> **Your objective**: Edit the data below so that "Screen dimensions" becomes "Screen size" everywhere it occurs, and keep every other part the same.

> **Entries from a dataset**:
((
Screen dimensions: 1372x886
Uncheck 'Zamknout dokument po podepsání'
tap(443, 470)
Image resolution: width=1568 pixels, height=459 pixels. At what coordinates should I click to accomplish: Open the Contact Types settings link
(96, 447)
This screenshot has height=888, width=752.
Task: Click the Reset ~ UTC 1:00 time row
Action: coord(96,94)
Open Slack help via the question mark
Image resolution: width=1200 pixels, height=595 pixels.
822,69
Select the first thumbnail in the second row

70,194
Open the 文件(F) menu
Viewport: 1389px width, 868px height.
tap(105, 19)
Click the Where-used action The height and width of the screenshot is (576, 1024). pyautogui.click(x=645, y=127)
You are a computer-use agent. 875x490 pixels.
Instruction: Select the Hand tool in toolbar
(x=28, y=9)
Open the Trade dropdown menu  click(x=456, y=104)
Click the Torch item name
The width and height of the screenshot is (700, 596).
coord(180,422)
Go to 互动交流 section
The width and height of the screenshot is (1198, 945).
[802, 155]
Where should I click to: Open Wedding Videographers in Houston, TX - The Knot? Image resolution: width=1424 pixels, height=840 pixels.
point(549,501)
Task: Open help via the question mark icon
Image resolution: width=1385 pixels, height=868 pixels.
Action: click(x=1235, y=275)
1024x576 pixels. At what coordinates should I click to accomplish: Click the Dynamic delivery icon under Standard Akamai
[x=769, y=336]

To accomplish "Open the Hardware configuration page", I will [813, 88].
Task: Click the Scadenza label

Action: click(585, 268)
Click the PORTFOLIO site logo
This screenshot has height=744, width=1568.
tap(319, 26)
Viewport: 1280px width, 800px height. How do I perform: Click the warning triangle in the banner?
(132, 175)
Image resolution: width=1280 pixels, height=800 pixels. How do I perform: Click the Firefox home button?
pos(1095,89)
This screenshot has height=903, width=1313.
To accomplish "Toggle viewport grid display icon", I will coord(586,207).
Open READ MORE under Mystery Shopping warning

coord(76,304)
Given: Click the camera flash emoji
))
> **Problem solution**:
Screen size: 1372x886
Uncheck 'Zamknout dokument po podepsání'
tap(443, 470)
Image resolution: width=1568 pixels, height=459 pixels. At what coordinates should I click to accomplish: Open the Contact Types settings link
(96, 447)
This screenshot has height=888, width=752.
Task: Click the Reset ~ UTC 1:00 time row
Action: coord(96,94)
Open Slack help via the question mark
Image resolution: width=1200 pixels, height=595 pixels.
822,69
Select the first thumbnail in the second row

70,194
Open the 文件(F) menu
Viewport: 1389px width, 868px height.
tap(105, 19)
Click the Where-used action The height and width of the screenshot is (576, 1024). pyautogui.click(x=645, y=127)
You are a computer-use agent. 875x490 pixels.
Instruction: Select the Hand tool in toolbar
(x=28, y=9)
Open the Trade dropdown menu  click(x=456, y=104)
Click the Torch item name
The width and height of the screenshot is (700, 596).
coord(180,422)
Go to 互动交流 section
The width and height of the screenshot is (1198, 945).
[802, 155]
Where should I click to: Open Wedding Videographers in Houston, TX - The Knot? Image resolution: width=1424 pixels, height=840 pixels.
point(549,501)
Task: Open help via the question mark icon
Image resolution: width=1385 pixels, height=868 pixels.
Action: click(x=1235, y=275)
1024x576 pixels. At what coordinates should I click to accomplish: Click the Dynamic delivery icon under Standard Akamai
[x=769, y=336]

To accomplish "Open the Hardware configuration page", I will [813, 88].
Task: Click the Scadenza label

Action: click(585, 268)
Click the PORTFOLIO site logo
This screenshot has height=744, width=1568.
tap(319, 26)
Viewport: 1280px width, 800px height. How do I perform: Click the warning triangle in the banner?
(132, 175)
Image resolution: width=1280 pixels, height=800 pixels. How do I perform: Click the Firefox home button?
pos(1095,89)
This screenshot has height=903, width=1313.
To accomplish "Toggle viewport grid display icon", I will coord(586,207).
Open READ MORE under Mystery Shopping warning

coord(76,304)
Given: Click the camera flash emoji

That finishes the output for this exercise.